Singapore has around 180,000 local SMEs (Small Medium Enterprises) which make up 99% of the enterprises in Singapore and contribute to nearly half of the GDP while employing 70% of the workforce, according to SPRING Singapore.
For them, operating in today’s slowing economic backdrop is definitely quite a struggle. Companies are freezing headcount and slowing down recruitment while business costs are rising.
To mediate this problem, Minister for Manpower Lim Swee Say reiterated his call to move to a 1+2=3 economy – 1% workforce growth, 2% productivity growth to give 3% GDP growth.
This means that more than just hiring more manpower, businesses should focus more on productivity in order to grow.
And to give SMEs a headstart to become more manpower-lean and productive, the Manpower Ministry launched the Lean Enterprise Development.
At a recent learning journey for SMEs in the cleaning sector, Manpower Minister Lim Swee Say had this to say:
“Becoming manpower-lean is no longer an option. For companies that are prepared to do so and take the first step, the Government will help you to adopt the new mindset and provide the necessary support to facilitate your lean manpower-lean journey.”
But this is only on the business front. How then, can workers in SMEs who account for 70% of the country’s workforce benefit from all these initiatives?
Will it come to a point that the government initiatives benefit companies and businesses, and the workers are left bereft of better welfare and working conditions?
At present, workers within the SMEs are not unionised under the NTUC’s 61 unions and associations. But to tackle that, the NTUC set up the U SME initiative, which has seen 42 Memoranda of Understanding (MOUs) signed to cover 70,640 workers across 3,099 companies.

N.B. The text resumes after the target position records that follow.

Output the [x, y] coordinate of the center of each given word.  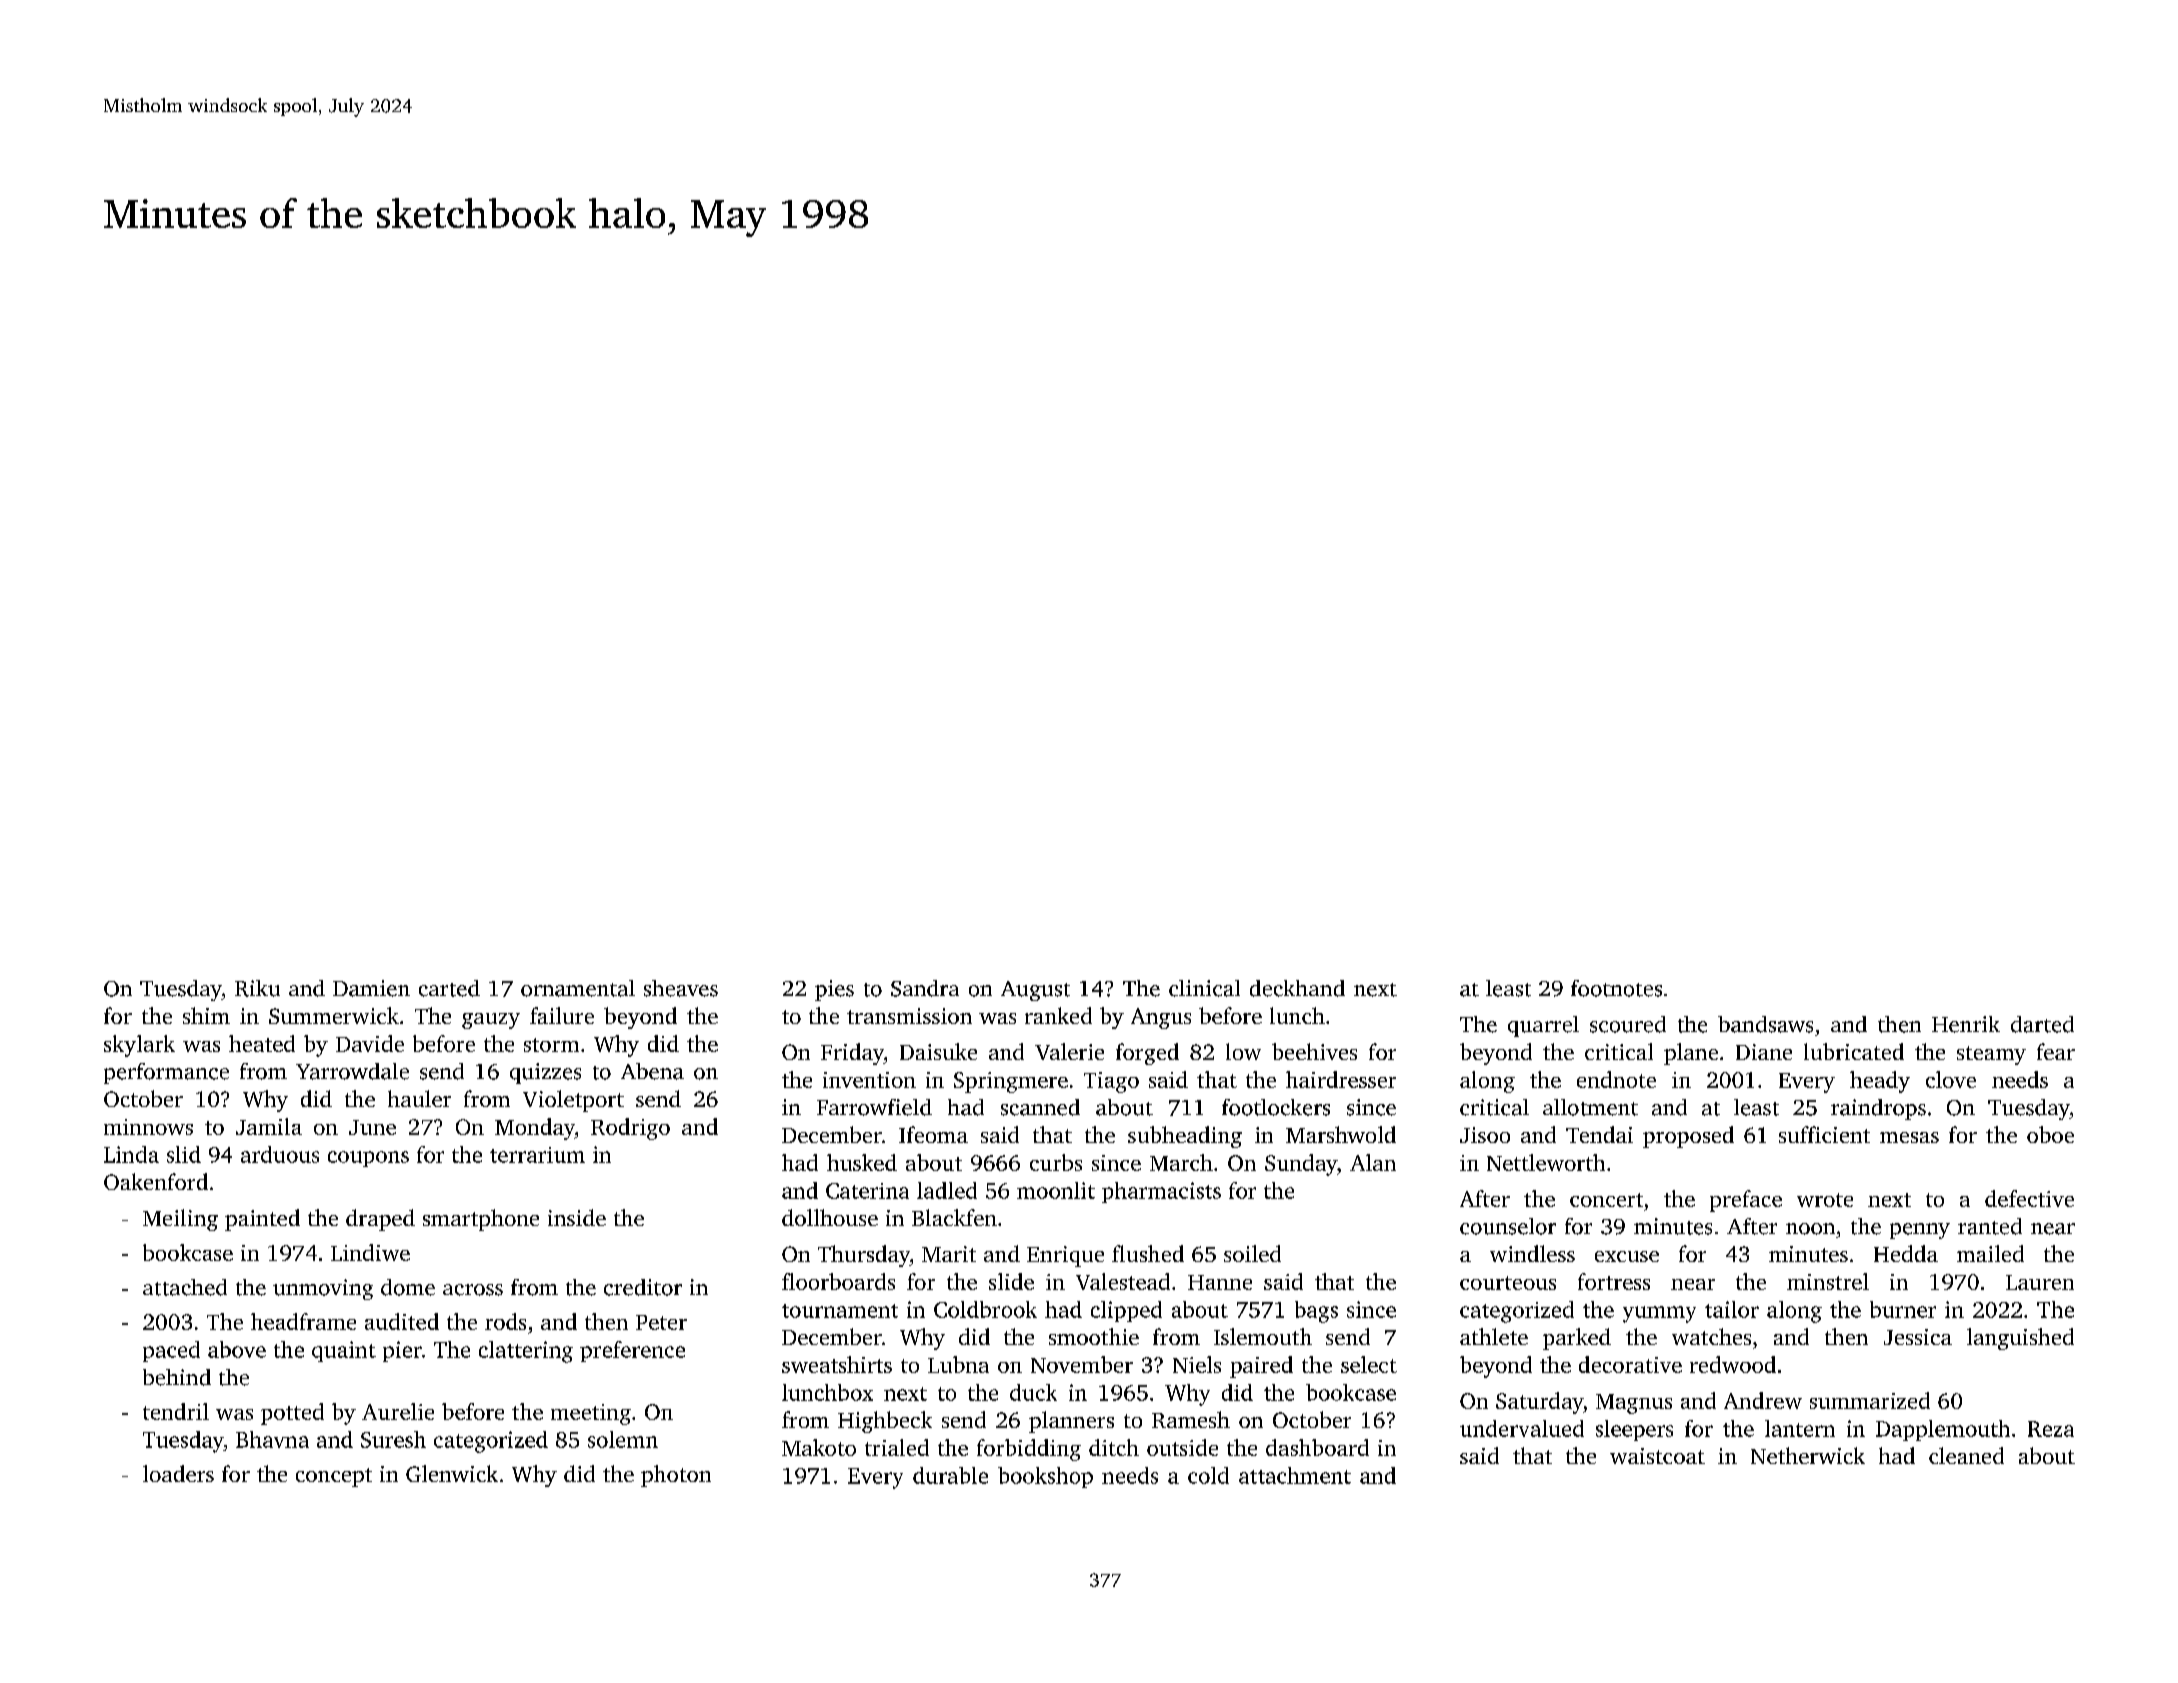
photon [676, 1476]
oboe [2050, 1134]
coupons [368, 1159]
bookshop [1045, 1477]
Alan [1373, 1162]
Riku [257, 988]
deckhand [1297, 988]
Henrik [1966, 1024]
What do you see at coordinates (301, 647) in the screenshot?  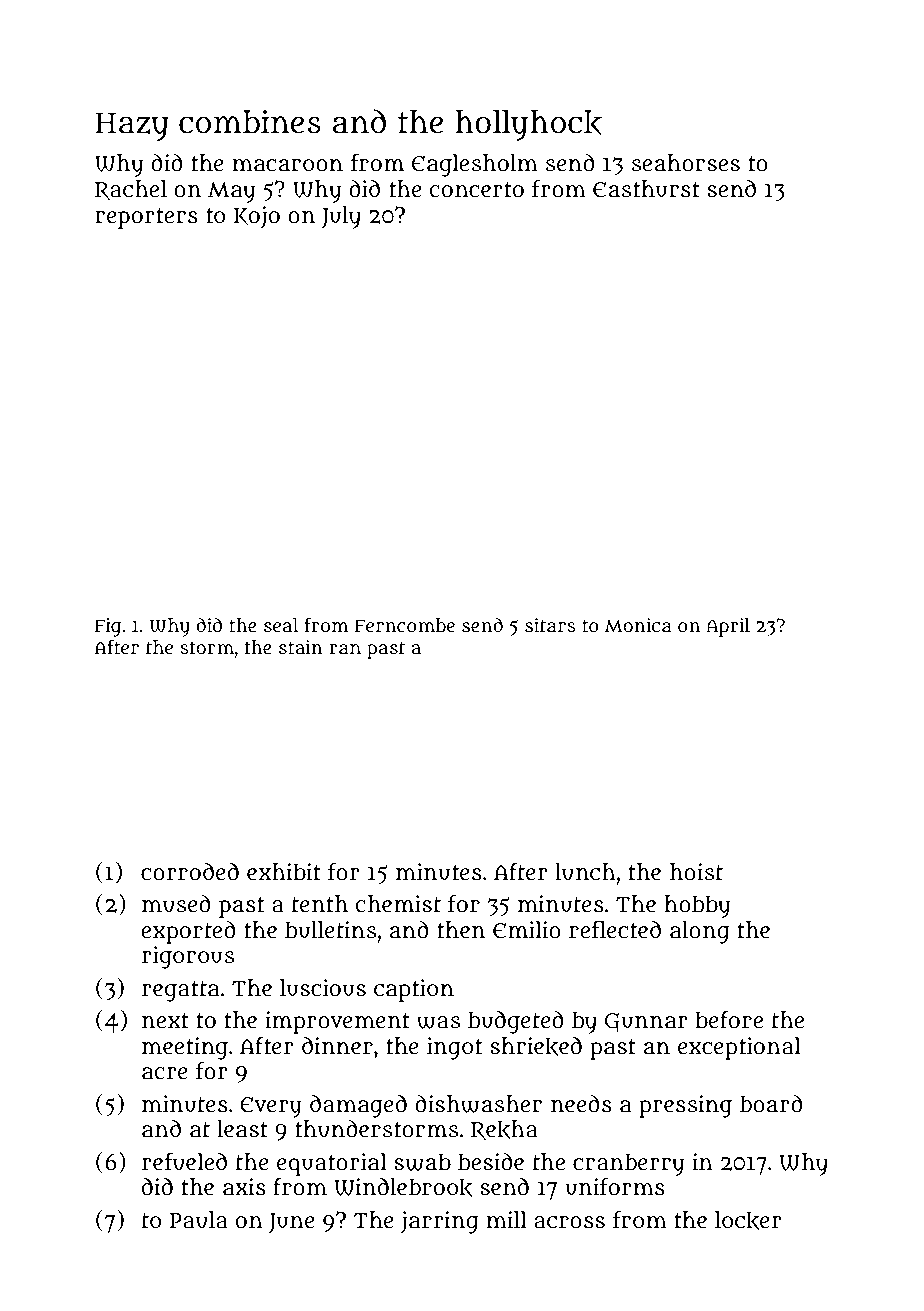 I see `stain` at bounding box center [301, 647].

In a blogpost written in February, labour chief Chan Chun Sing noted that the pool of workers in SMEs which account for 70% of Singapore’s workforce must be included in NTUC’s outreach “if the Labour Movement is to take care of ALL our workers…”
He reiterated this in another blogpost published today. He said that the Labour Movement will develop new models of outreach to work with SMEs through their associations to help SME bosses run their operations better to benefit their workers, amongst other models.
But beyond working with SME bosses to innovate and be more productive so that those gains can be shared with workers, perhaps what SME workers like other workers need, is the opportunity for training and development to rise up the ladder or switch careers.
Chan in his blogpost said:
“The new generation is no longer contented to work only in one job or just for pay…Add to that changing business models and more frequent and intense business cycles, “job hopping” amongst the newer generation can be expected. But that also means that greater need for constant upgrading is now the new norm.”
Hence, the need for training of workers to be future-ready and job-ready.
It may look unusual for a Labour Movement, after all, which other labour movement in the world, looks at taking care of workers other than those in its ambit? Which other labour movement collaborates with the government and employers to boost productivity for businesses and encourages workers to upskill and re-skill?